J'étais à la rencontre avec Jacques Serena à "Écrivains en bord de mer", qui répondait aux questions de Thierry Guichard du Matricule des Anges.

Belle discussion en tutoiement, avec parfois des confessions de la part de Jacques Serena racontant avec beaucoup d'humour sa vie sentimentale et son travail d'écriture.

J'ai noté quelques phrases à la volée : "Quand on a le désir de comprendre une compagne, on n'est pas sorti de l'auberge" (...) "On veut écrire une chose et cette chose nous emmène à la périphérie et on écrit autre chose". Sur l'autofiction : "Je n'arrive pas à inventer, mais je suis de mauvaise foi heureusement". Sur les rapports entre la vie écrite dans les livres et la vraie vie : "J'ai une grande chance, ma femme ne lit pas mes livres". Sur le pouvoir révélateur de l'écriture : "Certaines choses, quand on les fait, ça paraît légitime, mais dès qu'on les écrit ça paraît désopilant".

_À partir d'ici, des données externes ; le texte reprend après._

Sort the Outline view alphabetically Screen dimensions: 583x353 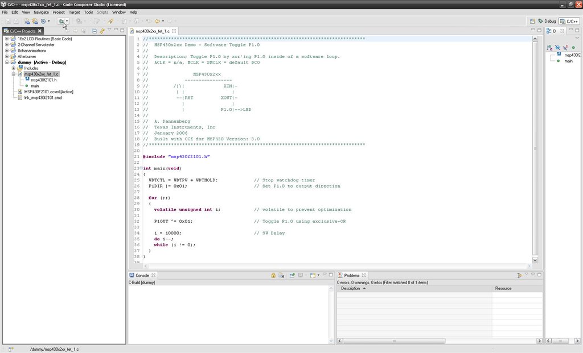point(549,47)
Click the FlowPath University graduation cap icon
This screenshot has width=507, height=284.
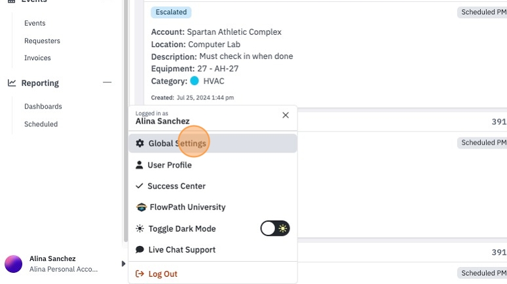pos(141,207)
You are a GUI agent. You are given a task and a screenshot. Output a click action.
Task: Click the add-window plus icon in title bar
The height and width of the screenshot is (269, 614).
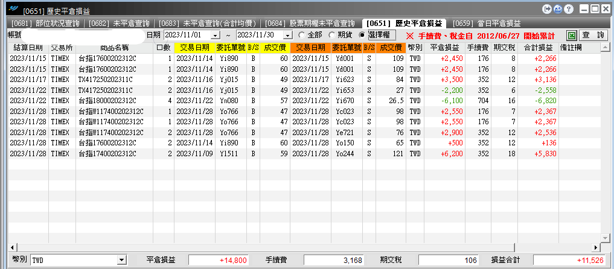(x=558, y=8)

Enfin, à propos de la portée politique de ses romans, l'auteur de Sous le néflier (Minuit) et Artisans (Publie.net) a expliqué que l'avenir d'un jeune adulte n'est jamais définitivement scellé, contrairement à ce que la société veut lui faire croire : "Ma vie a commencé à 32 ans, avant j'ai juste surnagé comme j'ai pu. C'est ça que disent mes livres : qu'il y a une alternative".